Inaccuracies during R-theta trials most usually consisted of errors in which the morphology of the perceived motion did not reflect the velocity of actual IA translation but rather the amplitude of noise and vibration cues. Thus report of motion decreased to near zero velocity mid-trial. In addition, directional errors were also observed in 7 of 12 subjects. In each case, these directional errors coincided with the onset of noise and vibration during the second of two distinct periods of sled movement within R-theta trials, even though actual linear velocity of the subject remained unaltered. Such errors did not occur during sled-only trials consisting of one velocity trapezoid, but five of the seven subjects that reported reversal errors during the R-theta trials also did not correctly identify the direction of the second motion period during bimodal sled-only trials. There is a possibility that the two subjects with R-theta direction errors were less prone to misidentify direction during the bimodal sled-only trials because of the more robust mid-trial inertial information present, although further studies would be necessary to confirm this interpretation.

In a second experiment, the trajectory-shift paradigm was used to assess translation perception. An initial period of IA translation was altered mid-trial to a new trajectory in the forward or backward direction but without changing the subjects' speed or angular orientation in space. Because translation was generated entirely by the sled, nondirectional translation-related cues were uniform throughout these trials, except for the brief period when sled direction was changed and subjects received a transient NO acceleration and small IA deceleration. Subjects performed well during the early period of motion but were generally confused and highly inconsistent in their percepts of motion after the change in direction. In response to the trajectory shift, subjects often reported a brief NO motion component only near the transition period and then reverted to pure IA motion or no motion. Further, directional errors were commonplace.

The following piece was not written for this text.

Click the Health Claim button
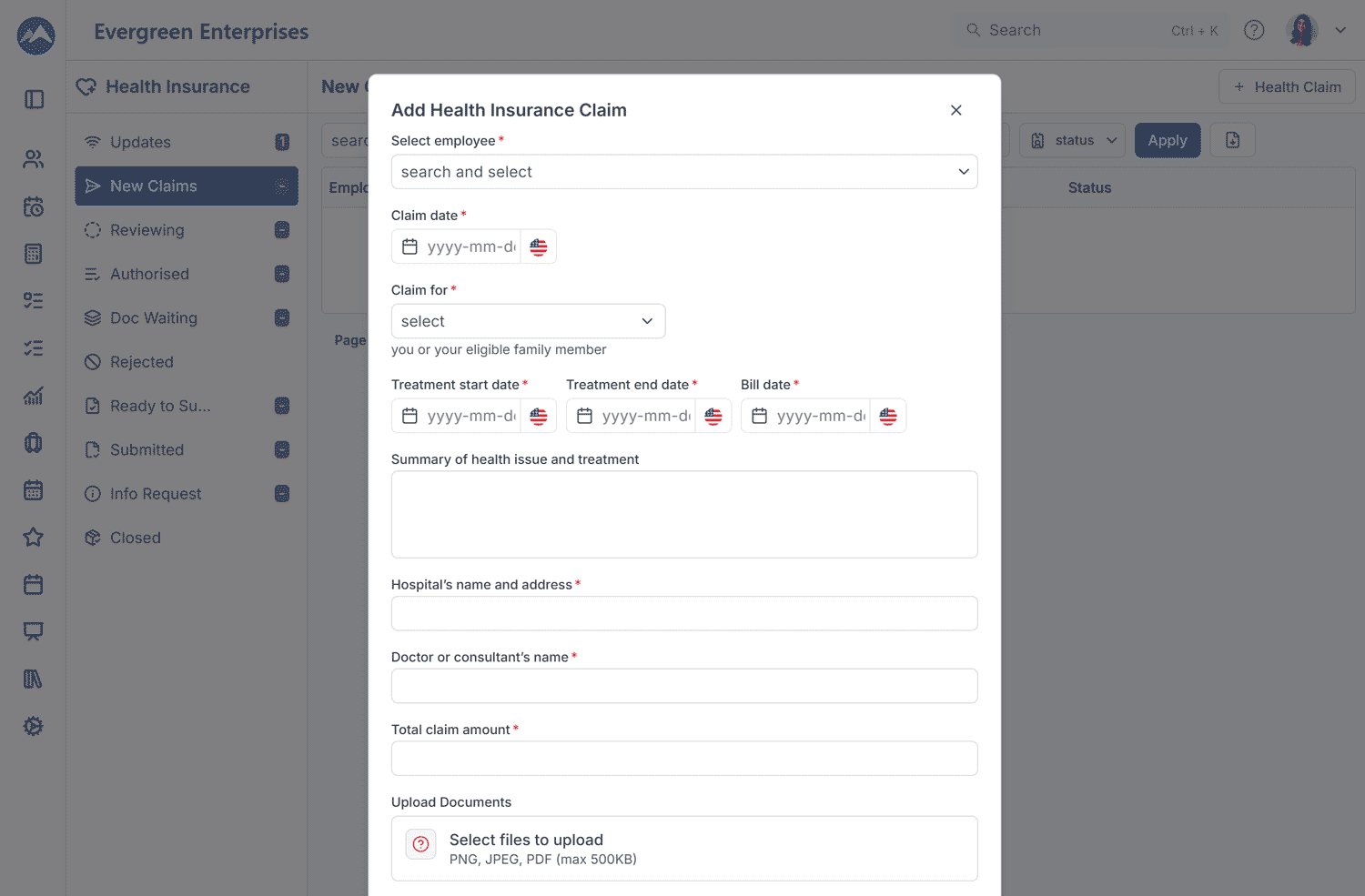Image resolution: width=1365 pixels, height=896 pixels. pyautogui.click(x=1287, y=87)
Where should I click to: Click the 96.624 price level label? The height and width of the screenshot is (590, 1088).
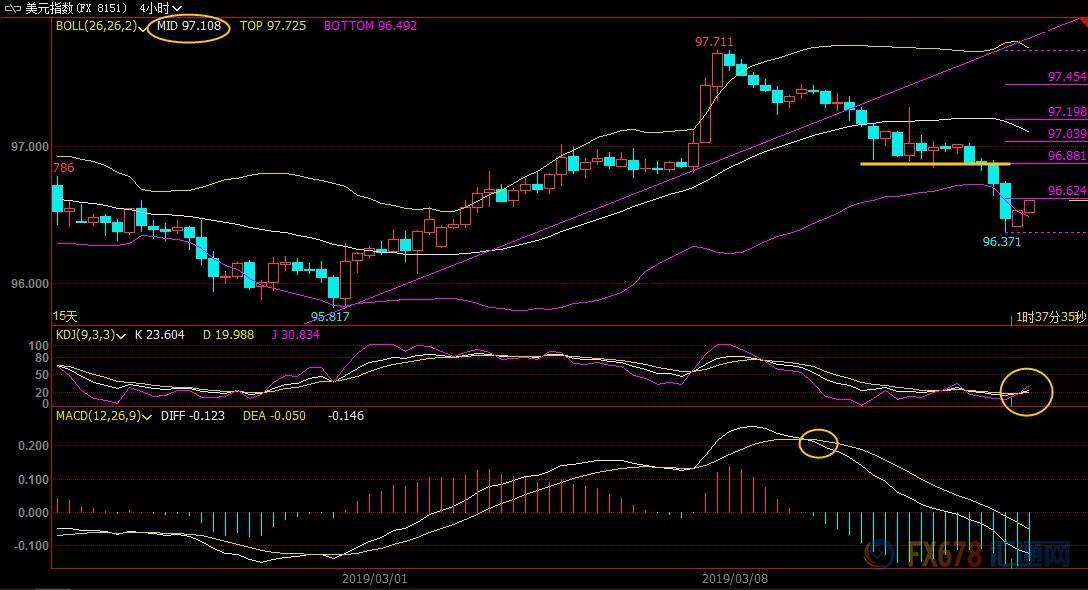point(1066,191)
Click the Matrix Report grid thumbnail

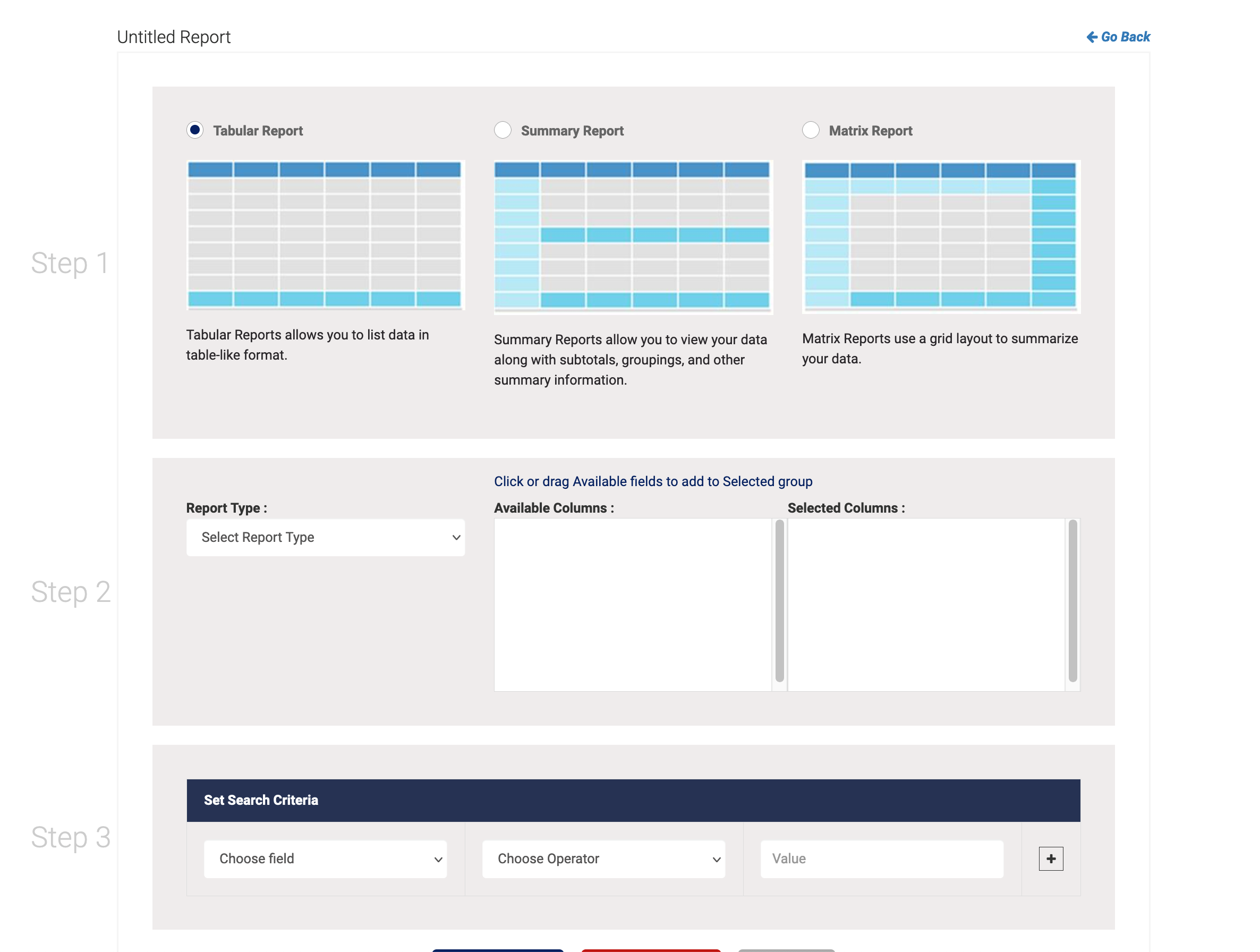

The dramatic differences between sled-only and R-theta trials, and the clear errors during the trajectory-shift trials, suggest that the perception of translational motion (velocity or path) is not derived solely from, or even dominated by, linear acceleration. Perception must include the integration of motion cues across sensory modalities, likely augmented by cognitive skill and expectation. Inertial cues might even be overruled by strong nondirectional cues. This is not an outlandish conclusion given that otolith input provided to the brain by its peripheral afferents (Fernández and Goldberg 1976c) respond faithfully to linear head acceleration and not velocity. Thus during the plateau portions of our stimulus waveforms, afferent input related to acceleration drops rapidly (within milliseconds) to zero. Directional otolith cues during typical linear accelerations (natural or simulated) are brief, yet literature often relies on a “path integration” process based on a presumed otolith input that is perfectly integrated (Israël et al. 1993; Mittelstaedt 1999a; Mittelstaedt and Mittelstaedt 2001; Wallace et al. 2002). Our data demonstrate that this is not the case.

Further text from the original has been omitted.